▶ [Texto dado]:

>>>

El amor en la tele es complejo, es extraño. Basta ver el primer capítulo de Contra viento y marea (lunes, por el prime de Canal 13) para comprobarlo. En él, una pareja se quiere casar pero no puede. Les cuesta un poco. Ella ha salido de una relación difícil, él mide menos de un metro y medio. Se conocieron por chat, se enamoraron y terminaron viviendo juntos. Él se demoró en contarle a ella cuál era su verdadero aspecto físico. Ella lo quiso tal cual era. Él se fue de su casa y ahora viven en un departamento. Tienen de mascota una poodle de color café. No les ha ido mal pero tampoco demasiado bien. Por eso quieren casarse pues aspiran a romper el ciclo, corregir errores, ir hacia delante.

Pero hay problemas. El programa consiste en eso, en cómo los superan. A ella la odia la suegra, que ha perdido dos hijos y un marido y no quiere que su niño sufra de algún modo. Entonces llega Francico Saavedra y acompaña a la pareja en los preparativos de la boda. Es lo que hace el programa: convertir las vidas en crisis en una cuenta regresiva que puede vislumbrarse como una fábula que va a tener un final feliz. O no tanto, pues en lo que vemos todo es complejo y está lleno de acusaciones cruzadas y de traumas apenas verbalizados: a las aprensiones de la suegra se suma el hecho de que el novio ha engañado a la novia ya tres veces.

<<<

▶ [Tarea requerida]:
Transcribe del texto sobre el programa Contra viento y marea el fragmento que va desde "El amor en la" hasta "ir hacia delante.".

▶ [Datos proporcionados]:
>>>

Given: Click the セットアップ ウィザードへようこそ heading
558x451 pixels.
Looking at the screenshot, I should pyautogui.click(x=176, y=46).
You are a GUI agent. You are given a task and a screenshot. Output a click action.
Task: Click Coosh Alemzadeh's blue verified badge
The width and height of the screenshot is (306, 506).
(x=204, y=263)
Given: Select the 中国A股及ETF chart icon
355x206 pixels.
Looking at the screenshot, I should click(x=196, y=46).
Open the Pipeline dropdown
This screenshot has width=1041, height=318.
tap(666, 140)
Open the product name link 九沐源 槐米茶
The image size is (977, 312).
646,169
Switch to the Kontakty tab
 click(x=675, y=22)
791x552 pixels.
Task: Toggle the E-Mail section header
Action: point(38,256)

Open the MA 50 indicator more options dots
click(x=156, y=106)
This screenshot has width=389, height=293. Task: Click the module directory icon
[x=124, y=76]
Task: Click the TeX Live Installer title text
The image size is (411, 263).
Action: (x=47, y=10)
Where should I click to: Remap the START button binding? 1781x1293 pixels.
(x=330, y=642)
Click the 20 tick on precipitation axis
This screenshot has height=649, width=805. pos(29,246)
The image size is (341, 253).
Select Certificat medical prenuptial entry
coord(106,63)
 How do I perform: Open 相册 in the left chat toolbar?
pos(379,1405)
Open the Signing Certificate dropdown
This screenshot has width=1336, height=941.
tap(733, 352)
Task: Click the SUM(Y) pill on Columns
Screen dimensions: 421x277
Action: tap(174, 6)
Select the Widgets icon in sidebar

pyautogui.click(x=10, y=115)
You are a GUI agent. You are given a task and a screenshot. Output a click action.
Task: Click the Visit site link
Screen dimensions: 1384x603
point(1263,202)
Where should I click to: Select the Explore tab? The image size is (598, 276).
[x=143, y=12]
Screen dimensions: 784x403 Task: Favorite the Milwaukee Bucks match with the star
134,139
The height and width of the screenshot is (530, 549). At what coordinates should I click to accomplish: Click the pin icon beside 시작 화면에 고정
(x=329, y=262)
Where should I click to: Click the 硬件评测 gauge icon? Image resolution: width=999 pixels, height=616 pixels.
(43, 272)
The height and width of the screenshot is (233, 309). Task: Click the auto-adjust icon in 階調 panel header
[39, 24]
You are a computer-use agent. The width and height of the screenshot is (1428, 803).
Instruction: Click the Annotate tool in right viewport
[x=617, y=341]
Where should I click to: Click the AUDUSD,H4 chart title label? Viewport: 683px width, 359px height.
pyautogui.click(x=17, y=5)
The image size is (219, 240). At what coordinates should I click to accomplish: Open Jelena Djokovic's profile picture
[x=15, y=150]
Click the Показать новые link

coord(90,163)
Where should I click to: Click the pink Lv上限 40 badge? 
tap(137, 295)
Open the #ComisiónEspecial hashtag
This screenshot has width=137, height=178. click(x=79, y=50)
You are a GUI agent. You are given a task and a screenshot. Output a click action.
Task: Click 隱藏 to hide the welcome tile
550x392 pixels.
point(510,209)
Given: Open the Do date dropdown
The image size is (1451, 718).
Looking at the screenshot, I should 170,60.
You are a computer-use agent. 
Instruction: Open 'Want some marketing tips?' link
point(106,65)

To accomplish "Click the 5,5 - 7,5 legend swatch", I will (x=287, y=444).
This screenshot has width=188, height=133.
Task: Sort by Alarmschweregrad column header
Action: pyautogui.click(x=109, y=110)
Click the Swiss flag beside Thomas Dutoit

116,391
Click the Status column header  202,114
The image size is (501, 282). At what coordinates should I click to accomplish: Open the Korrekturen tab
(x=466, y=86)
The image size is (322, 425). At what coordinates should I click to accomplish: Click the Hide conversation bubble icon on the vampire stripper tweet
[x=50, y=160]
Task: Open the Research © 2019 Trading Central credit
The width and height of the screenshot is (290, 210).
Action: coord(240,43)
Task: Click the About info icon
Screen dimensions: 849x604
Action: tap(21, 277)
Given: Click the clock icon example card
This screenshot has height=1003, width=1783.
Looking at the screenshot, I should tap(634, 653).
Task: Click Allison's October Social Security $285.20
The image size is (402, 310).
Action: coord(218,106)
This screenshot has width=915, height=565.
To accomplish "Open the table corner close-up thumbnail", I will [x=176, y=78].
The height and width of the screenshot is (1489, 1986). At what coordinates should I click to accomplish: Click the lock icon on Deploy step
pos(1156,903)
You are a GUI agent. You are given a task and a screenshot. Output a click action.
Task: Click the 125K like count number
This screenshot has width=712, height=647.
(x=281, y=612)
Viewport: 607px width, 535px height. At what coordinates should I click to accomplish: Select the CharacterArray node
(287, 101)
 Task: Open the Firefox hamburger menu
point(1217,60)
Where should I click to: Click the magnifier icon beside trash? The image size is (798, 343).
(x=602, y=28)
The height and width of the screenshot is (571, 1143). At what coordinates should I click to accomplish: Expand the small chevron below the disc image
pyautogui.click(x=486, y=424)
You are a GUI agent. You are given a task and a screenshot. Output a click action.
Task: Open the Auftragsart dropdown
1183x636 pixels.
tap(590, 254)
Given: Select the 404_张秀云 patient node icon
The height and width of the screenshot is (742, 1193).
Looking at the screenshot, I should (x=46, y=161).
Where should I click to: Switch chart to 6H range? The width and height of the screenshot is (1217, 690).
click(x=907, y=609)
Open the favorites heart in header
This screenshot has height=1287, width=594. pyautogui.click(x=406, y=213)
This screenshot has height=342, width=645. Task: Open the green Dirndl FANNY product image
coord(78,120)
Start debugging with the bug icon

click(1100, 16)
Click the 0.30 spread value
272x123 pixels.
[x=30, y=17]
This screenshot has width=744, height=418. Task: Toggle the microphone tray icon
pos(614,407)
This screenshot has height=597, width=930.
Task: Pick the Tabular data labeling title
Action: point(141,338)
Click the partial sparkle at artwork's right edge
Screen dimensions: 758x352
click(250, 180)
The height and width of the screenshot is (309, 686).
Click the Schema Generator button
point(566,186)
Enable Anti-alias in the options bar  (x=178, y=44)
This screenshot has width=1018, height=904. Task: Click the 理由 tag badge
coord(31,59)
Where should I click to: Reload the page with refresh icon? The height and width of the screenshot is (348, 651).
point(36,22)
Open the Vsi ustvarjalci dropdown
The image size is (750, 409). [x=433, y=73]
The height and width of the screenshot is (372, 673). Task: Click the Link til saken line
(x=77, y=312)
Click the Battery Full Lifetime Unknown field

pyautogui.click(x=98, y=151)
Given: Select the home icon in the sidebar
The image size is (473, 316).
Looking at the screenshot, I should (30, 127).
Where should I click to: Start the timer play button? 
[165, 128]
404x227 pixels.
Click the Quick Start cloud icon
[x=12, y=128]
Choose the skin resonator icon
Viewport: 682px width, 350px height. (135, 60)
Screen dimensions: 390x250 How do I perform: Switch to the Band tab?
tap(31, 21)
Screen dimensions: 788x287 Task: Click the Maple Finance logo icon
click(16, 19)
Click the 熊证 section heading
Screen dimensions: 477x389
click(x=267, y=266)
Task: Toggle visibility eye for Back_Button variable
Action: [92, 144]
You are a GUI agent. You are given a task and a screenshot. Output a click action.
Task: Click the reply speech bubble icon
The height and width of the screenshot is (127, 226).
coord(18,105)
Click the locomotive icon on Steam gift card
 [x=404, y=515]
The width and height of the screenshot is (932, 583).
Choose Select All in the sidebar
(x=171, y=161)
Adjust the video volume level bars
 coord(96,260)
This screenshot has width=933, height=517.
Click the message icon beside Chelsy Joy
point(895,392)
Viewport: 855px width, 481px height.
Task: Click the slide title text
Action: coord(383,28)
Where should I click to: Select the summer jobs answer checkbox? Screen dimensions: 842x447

<<<

▶ [Respuesta esperada]:
El amor en la tele es complejo, es extraño. Basta ver el primer capítulo de Contra viento y marea (lunes, por el prime de Canal 13) para comprobarlo. En él, una pareja se quiere casar pero no puede. Les cuesta un poco. Ella ha salido de una relación difícil, él mide menos de un metro y medio. Se conocieron por chat, se enamoraron y terminaron viviendo juntos. Él se demoró en contarle a ella cuál era su verdadero aspecto físico. Ella lo quiso tal cual era. Él se fue de su casa y ahora viven en un departamento. Tienen de mascota una poodle de color café. No les ha ido mal pero tampoco demasiado bien. Por eso quieren casarse pues aspiran a romper el ciclo, corregir errores, ir hacia delante.